DeepSeek V4 Pro and GLM-5.x performed worse across the board. Gemini 3 Pro matched GPT-5.5 on collective primitives (6 of 8 at pass@3) but fell off on any parallelism type requiring careful synchronization.

A few surprising wins hint at the path forward

Not everything is grim. A handful of generated kernels are faster than anything publicly available. One for NVIDIA NeMo-RL's GRPO training loop has no prior optimized reference and the LLM produced a faster solution than the existing implementation.

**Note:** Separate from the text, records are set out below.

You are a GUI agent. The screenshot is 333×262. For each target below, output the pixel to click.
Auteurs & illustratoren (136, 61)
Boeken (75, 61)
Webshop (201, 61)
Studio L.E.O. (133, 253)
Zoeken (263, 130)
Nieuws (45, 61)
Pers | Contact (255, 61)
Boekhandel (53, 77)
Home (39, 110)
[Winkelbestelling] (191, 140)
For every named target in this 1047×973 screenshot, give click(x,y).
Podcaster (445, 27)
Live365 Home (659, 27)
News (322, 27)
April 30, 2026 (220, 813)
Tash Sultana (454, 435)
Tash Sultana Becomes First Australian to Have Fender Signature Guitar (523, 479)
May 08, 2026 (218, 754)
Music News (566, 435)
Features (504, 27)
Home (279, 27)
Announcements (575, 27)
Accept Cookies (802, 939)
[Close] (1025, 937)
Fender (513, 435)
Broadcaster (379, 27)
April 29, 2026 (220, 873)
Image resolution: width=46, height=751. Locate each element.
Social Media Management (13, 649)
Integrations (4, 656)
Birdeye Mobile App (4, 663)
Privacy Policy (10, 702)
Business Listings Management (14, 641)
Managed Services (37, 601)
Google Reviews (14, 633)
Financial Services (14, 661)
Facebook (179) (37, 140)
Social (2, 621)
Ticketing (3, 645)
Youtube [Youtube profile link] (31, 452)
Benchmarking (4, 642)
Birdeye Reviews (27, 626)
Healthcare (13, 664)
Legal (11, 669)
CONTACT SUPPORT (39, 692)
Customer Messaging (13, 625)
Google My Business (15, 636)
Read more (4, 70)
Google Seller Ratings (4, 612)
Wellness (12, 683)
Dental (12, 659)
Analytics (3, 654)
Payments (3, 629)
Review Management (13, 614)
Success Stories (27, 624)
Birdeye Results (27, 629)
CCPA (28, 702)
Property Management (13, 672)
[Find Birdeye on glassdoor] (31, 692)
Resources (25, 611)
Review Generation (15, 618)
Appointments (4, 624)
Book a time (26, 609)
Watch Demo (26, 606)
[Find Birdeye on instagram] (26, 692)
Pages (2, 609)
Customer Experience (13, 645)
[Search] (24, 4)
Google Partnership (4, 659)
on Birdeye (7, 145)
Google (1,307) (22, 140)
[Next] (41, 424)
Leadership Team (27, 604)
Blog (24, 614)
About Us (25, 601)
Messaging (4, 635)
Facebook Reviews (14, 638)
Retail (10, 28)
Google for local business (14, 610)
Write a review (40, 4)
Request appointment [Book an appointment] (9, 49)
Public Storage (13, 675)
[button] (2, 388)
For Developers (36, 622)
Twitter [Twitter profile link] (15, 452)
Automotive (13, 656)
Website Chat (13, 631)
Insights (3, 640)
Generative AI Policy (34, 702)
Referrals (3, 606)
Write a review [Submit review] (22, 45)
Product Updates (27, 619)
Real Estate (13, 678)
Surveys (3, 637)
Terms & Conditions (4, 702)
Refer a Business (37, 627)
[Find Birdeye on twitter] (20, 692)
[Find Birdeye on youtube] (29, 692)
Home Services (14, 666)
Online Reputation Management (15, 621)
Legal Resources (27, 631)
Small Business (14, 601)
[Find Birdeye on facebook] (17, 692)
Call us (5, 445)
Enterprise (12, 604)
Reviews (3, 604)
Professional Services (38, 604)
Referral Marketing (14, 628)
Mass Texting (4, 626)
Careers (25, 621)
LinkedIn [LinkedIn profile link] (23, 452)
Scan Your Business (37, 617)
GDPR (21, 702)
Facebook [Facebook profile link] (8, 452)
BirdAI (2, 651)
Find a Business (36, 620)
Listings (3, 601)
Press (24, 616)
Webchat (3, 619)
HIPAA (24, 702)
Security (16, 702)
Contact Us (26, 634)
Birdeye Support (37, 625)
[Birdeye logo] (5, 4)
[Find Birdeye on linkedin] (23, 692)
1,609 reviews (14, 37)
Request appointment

This suggests models can sometimes escape local minima that human kernel writers get stuck in. The benchmark doesn't just measure correctness - it measures whether the model can find a better point in the design space that fuses communication with compute or chooses a smarter data movement strategy.

The gap between zero-shot and pass@3 results shows that sampling helps, but the ceiling remains low. The authors don't claim the benchmark is easy; they built it to expose where current models fall short and to drive progress. Next step: models that can reason about interconnect topology and choose between TMA, NVLS, and SM load/store based on problem shape and hardware constraints.